[Text passage — start]

Thursday, February 25, 2010
IN MY OPINION (Column)
State’s Revenue Acceleration Is an Attack on Taxpayers
By JON COUPAL
How would you like to be able to borrow as much money as you want and not have to pay any interest? And better yet, when payments come due, you could borrow more to make these payments and still not have to pay any interest. Sound like a good deal? It certainly has been for the state of California for the past 39 years. It’s called income tax withholding. Behind closed doors in the Capitol, it is called “revenue acceleration” because it forces workers to pay government before taxes are actually owed.
Many California workers have never known any other system. If at the end of the year they get money back, it is considered “found” money and they are pleased to have it. What is often overlooked is that government has been using their money without paying any interest. The taxpayer pays early and gets no discount or benefit. And if the taxpayer pays late, government still wins by collecting penalties and interest. In the private sector, this kind of deal is called a scam or “shakedown” and is usually enforced by muscular gentlemen with crooked noses.
But the tax-and-spend lobby in Sacramento can never get enough of a good thing. This is why during last summer’s budget revision, they quietly increased the withholding rate and then claimed they had solved the state’s budget crisis without raising taxes. When California workers began to see smaller paychecks in October, they were told by the politicians not to worry because they would not owe any more in taxes at the end of the year.
Of course, we now know that in spite of tax withholding and other budgetary gimmicks, California is again behind the budget eight ball. So it should come as no surprise that the usual suspects in the Legislature are looking at additional revenue acceleration.

[Text passage — finish]
[Material provided — start]

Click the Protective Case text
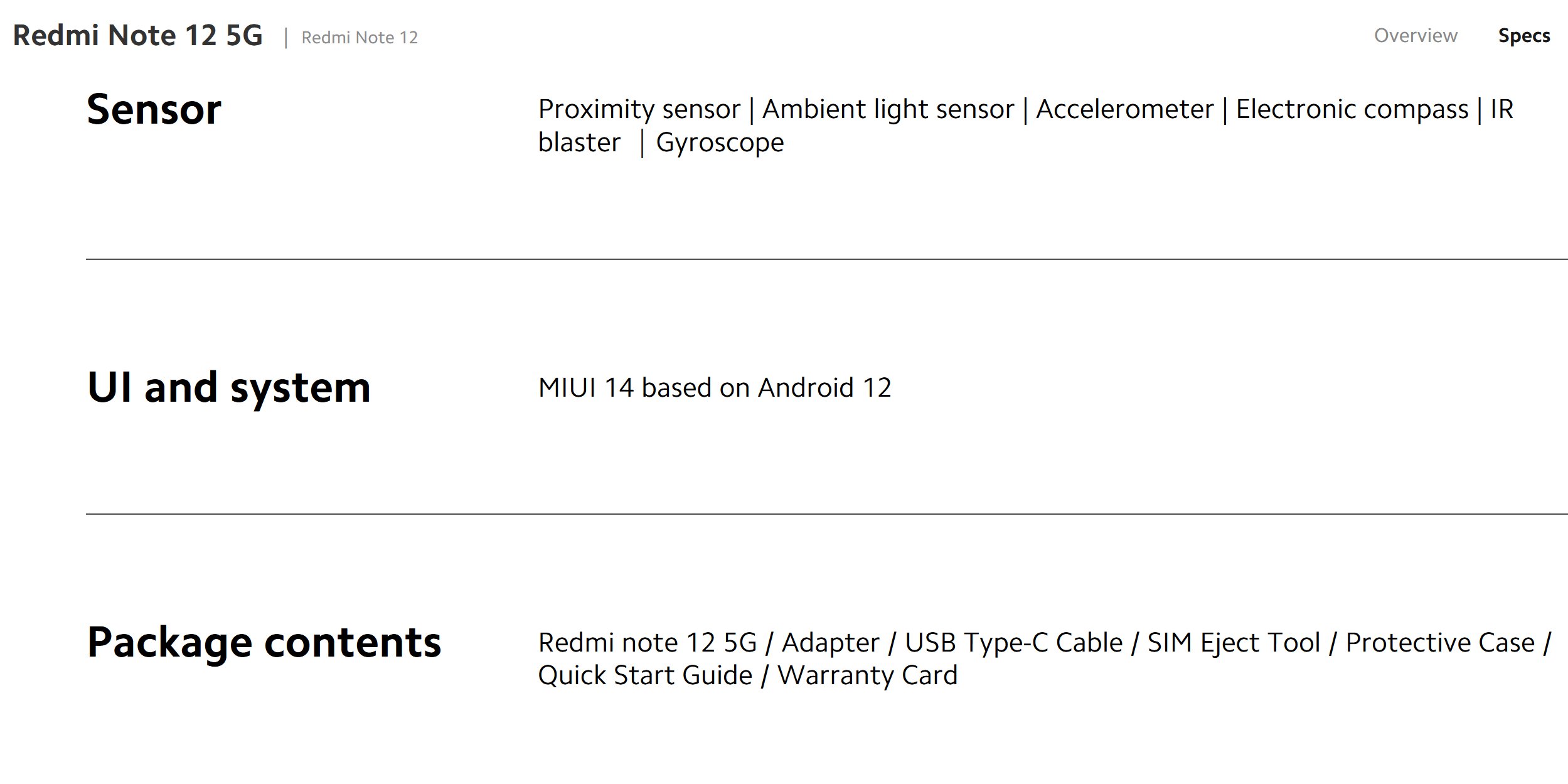This screenshot has height=784, width=1568. click(1440, 642)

[Material provided — finish]

# Your goal
According to the column on California's income tax withholding, when did California workers begin to see smaller paychecks?

# Exercise output
In October.